*** Begin section ***

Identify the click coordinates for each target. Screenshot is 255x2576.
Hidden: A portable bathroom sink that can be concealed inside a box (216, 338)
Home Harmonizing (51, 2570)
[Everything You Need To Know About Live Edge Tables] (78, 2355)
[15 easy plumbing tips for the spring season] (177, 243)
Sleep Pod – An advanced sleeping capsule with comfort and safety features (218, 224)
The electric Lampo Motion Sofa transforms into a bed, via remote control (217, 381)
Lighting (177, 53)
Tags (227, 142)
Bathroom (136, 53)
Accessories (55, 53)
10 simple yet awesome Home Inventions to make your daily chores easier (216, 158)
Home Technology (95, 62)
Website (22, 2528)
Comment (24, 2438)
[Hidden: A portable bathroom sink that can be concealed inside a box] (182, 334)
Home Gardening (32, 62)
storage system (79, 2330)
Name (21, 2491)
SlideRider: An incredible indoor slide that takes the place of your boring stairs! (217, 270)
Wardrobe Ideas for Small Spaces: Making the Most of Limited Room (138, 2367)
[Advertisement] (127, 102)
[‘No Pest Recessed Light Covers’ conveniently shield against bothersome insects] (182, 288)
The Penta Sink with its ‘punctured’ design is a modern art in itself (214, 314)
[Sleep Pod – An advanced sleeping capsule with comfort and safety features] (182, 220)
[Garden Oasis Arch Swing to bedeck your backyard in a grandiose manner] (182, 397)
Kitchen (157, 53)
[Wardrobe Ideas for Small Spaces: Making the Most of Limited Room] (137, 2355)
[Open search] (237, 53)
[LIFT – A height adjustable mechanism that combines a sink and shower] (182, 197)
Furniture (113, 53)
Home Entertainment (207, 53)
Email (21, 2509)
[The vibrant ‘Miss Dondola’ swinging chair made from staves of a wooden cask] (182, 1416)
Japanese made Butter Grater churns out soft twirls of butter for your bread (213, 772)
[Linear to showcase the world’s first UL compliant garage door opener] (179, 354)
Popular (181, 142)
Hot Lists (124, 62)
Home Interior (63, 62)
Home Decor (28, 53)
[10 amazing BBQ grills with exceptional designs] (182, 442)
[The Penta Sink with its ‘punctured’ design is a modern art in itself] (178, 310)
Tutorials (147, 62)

*** End section ***

WHAT THE TASK ASKS
In the entries above, one line contains "[The vibrant ‘Miss" and another contains "[10 amazing BBQ". Reproduce exactly those two lines and the lines between them, nothing else.

EXERCISE RESULT
[The vibrant ‘Miss Dondola’ swinging chair made from staves of a wooden cask] (182, 1416)
Japanese made Butter Grater churns out soft twirls of butter for your bread (213, 772)
[Linear to showcase the world’s first UL compliant garage door opener] (179, 354)
Popular (181, 142)
Hot Lists (124, 62)
Home Interior (63, 62)
Home Decor (28, 53)
[10 amazing BBQ grills with exceptional designs] (182, 442)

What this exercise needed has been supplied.